## Material for this task

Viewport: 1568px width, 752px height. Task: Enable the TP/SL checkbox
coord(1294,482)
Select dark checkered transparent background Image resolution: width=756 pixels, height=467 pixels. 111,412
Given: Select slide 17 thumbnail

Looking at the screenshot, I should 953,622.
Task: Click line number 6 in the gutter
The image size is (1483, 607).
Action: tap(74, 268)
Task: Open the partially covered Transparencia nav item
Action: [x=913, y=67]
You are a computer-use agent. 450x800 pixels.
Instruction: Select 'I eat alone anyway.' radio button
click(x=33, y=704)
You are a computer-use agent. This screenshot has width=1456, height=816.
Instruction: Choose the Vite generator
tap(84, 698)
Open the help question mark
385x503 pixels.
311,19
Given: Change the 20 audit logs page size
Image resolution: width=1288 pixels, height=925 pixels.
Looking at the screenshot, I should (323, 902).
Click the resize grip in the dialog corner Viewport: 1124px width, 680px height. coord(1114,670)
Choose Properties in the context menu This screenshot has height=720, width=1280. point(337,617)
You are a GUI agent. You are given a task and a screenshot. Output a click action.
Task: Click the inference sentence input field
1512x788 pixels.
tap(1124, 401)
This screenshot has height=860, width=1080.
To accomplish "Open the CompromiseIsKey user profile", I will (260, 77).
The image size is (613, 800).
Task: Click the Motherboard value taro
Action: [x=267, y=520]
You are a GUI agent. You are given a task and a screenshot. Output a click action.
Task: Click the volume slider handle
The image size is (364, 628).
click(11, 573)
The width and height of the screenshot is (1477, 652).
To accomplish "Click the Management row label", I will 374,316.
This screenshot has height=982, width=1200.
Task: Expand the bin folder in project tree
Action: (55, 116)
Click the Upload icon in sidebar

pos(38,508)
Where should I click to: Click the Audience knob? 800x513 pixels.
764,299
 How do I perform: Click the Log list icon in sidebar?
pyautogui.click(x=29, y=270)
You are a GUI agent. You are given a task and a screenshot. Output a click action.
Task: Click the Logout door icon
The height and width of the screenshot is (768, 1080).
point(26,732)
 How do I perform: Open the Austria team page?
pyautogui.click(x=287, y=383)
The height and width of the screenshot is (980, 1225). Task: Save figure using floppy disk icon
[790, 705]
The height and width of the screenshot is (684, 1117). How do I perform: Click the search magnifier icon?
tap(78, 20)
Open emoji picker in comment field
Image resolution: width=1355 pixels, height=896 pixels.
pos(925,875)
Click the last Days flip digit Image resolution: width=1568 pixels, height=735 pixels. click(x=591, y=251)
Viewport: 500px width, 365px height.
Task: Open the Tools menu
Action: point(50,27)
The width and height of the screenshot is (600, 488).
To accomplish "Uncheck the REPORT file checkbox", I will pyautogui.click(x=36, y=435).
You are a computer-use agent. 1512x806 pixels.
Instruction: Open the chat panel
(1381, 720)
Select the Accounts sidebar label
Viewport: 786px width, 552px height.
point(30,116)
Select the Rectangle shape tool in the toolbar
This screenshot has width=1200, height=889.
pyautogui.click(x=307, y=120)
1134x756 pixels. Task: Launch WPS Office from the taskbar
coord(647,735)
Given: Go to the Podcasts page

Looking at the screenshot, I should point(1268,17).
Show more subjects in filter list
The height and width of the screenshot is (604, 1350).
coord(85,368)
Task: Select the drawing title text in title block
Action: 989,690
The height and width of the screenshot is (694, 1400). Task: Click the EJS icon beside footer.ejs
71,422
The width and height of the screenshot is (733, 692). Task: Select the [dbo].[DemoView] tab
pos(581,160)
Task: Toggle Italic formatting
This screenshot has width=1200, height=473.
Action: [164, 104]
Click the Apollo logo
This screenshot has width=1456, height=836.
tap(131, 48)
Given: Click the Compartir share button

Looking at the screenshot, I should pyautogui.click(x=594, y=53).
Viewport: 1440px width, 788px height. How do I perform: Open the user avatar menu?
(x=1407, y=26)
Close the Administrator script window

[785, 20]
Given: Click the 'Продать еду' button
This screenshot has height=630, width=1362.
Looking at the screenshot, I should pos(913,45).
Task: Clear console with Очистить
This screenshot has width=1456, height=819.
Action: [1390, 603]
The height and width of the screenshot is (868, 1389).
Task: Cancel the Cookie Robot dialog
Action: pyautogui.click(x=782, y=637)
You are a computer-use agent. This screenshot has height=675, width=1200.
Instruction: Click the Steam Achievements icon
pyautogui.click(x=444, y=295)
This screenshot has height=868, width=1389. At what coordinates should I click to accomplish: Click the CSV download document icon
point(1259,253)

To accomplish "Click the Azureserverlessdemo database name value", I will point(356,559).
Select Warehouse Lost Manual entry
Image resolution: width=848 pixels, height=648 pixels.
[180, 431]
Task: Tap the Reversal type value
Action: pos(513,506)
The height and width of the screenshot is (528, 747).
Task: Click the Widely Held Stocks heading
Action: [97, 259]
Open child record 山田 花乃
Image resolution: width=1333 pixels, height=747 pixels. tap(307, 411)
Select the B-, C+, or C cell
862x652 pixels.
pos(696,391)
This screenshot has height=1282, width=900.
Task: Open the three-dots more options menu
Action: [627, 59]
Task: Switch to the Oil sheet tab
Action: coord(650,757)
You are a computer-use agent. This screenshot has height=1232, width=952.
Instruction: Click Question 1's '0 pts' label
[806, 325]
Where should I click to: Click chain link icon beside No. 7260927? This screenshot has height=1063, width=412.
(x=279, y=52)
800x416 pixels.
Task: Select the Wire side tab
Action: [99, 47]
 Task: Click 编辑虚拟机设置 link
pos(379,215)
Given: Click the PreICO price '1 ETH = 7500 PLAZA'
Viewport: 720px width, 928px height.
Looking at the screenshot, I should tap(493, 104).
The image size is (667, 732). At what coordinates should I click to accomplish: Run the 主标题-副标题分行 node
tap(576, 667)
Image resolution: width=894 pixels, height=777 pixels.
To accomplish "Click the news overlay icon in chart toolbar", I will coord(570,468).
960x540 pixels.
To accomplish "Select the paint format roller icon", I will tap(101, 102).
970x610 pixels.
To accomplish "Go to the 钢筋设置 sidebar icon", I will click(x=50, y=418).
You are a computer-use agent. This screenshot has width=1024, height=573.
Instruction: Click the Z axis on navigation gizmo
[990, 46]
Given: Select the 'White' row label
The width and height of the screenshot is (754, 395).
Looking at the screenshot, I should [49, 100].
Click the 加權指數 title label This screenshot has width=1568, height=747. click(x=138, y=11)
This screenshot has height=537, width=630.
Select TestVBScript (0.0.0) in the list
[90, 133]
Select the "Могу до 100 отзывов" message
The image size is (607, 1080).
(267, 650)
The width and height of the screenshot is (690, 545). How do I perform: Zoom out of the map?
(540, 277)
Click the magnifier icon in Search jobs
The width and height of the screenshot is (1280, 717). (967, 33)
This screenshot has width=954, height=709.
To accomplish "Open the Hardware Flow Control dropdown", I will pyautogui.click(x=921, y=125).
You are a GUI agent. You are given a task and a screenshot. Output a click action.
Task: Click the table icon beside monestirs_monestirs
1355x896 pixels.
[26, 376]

## Brief
Wherever the string "field" appears in a line of the records above, copy that line.

## Answer to the problem
Task: Click the inference sentence input field
Open emoji picker in comment field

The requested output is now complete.